(Material for this exercise Opens)
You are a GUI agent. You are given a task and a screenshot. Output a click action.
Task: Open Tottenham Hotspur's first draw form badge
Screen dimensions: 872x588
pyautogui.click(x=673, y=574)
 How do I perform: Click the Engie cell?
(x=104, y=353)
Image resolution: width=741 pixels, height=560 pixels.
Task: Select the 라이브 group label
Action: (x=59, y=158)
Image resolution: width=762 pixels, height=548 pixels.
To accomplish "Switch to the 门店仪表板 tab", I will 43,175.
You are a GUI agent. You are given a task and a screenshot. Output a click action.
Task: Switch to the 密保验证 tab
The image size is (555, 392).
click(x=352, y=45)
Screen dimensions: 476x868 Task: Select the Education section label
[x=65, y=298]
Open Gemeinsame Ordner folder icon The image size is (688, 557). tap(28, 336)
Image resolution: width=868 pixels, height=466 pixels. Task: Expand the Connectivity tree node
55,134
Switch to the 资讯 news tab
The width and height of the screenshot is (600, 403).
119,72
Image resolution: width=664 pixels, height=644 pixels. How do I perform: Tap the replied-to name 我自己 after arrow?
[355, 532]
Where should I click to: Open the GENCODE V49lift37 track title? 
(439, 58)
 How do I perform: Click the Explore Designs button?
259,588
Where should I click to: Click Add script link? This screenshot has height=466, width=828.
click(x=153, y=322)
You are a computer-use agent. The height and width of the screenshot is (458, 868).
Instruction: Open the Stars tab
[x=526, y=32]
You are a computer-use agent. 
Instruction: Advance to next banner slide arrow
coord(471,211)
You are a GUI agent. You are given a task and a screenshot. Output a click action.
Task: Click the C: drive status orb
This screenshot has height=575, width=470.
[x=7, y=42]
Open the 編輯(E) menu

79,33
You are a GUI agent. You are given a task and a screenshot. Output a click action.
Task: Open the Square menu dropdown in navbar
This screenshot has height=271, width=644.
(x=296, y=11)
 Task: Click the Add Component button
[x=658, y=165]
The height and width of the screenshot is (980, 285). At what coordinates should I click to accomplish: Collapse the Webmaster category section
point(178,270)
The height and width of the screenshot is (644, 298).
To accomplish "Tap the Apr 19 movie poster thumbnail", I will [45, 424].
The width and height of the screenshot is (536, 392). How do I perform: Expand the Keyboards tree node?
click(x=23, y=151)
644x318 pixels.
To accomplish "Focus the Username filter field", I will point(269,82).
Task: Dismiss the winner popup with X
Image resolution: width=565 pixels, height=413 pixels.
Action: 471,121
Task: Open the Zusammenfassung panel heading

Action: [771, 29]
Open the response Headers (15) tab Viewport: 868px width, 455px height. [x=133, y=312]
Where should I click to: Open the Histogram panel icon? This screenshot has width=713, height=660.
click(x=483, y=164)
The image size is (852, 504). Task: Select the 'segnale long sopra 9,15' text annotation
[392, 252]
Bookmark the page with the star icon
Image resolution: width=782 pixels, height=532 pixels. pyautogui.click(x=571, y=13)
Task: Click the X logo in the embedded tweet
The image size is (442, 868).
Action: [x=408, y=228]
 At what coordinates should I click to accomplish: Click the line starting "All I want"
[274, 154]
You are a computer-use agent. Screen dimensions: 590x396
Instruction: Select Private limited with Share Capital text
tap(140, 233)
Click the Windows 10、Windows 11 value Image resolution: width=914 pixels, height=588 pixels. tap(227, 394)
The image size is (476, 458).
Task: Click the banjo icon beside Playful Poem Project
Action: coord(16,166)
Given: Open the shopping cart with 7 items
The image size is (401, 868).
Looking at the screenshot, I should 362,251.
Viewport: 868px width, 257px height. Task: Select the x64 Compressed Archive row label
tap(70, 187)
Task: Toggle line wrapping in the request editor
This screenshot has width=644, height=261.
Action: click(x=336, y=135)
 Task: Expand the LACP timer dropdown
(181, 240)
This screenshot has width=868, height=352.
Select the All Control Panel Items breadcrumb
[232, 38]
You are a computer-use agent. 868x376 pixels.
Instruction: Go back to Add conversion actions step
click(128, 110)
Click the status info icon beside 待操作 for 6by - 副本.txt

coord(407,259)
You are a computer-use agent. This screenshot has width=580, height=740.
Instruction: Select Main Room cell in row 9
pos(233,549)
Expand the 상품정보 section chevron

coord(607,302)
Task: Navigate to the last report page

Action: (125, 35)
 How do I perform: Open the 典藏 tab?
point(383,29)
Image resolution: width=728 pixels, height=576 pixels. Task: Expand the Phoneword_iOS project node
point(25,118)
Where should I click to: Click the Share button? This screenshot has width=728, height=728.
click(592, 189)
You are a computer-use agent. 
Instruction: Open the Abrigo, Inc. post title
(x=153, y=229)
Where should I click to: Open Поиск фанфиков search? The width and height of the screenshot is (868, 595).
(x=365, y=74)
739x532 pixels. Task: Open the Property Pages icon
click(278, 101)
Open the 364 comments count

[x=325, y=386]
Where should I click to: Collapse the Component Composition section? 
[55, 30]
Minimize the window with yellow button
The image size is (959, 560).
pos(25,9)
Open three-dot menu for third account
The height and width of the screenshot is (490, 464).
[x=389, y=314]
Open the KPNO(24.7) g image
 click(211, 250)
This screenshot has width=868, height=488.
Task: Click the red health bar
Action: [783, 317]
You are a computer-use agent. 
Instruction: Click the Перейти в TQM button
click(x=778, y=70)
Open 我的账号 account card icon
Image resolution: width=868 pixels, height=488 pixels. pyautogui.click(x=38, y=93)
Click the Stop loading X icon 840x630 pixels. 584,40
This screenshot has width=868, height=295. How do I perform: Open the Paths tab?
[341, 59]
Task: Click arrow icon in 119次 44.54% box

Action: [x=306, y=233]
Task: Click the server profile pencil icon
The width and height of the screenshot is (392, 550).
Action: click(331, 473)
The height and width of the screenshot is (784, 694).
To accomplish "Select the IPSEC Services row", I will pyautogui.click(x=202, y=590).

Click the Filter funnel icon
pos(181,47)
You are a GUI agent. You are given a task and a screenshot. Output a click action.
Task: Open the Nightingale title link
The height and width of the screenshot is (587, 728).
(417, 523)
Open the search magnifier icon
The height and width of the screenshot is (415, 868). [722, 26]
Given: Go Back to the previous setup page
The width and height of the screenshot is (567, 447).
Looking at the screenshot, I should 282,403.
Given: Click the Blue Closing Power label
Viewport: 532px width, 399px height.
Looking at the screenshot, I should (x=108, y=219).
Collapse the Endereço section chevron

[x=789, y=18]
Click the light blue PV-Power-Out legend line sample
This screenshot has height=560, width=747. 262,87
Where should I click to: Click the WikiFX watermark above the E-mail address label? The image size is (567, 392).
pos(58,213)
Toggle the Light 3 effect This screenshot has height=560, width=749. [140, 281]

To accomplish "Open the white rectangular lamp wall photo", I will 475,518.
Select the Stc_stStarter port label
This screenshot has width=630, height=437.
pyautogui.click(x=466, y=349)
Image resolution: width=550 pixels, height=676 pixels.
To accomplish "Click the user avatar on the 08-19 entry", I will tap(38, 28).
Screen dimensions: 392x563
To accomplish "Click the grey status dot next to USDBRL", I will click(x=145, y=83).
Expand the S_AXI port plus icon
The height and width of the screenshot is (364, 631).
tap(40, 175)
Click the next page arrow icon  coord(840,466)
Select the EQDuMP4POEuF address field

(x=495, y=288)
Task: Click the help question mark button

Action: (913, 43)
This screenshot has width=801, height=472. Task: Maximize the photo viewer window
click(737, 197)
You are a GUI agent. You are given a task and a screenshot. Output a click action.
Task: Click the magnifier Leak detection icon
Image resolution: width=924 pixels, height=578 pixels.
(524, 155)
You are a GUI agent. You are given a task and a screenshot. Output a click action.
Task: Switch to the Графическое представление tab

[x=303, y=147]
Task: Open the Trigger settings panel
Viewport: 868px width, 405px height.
(Material for this exercise Closes)
Exercise instructions -
Of the lines above, show those in which "computer" appears.

Answer below -
You are a computer-use agent. The height and width of the screenshot is (458, 868).
You are a computer-use agent. 
You are a computer-use agent. Screen dimensions: 590x396
You are a computer-use agent. 868x376 pixels.
You are a computer-use agent. This screenshot has width=580, height=740.
You are a computer-use agent. 
You are a computer-use agent. 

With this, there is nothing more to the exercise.